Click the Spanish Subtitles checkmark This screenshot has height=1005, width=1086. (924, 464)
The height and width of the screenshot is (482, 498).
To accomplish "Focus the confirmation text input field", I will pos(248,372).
════
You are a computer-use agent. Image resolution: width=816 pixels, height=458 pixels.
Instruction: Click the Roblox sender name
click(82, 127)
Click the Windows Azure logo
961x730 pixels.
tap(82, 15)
════
#### Required work:
State how many lines in the data include the string "height". Nothing else belongs in the reply.

#### Result for this task:
3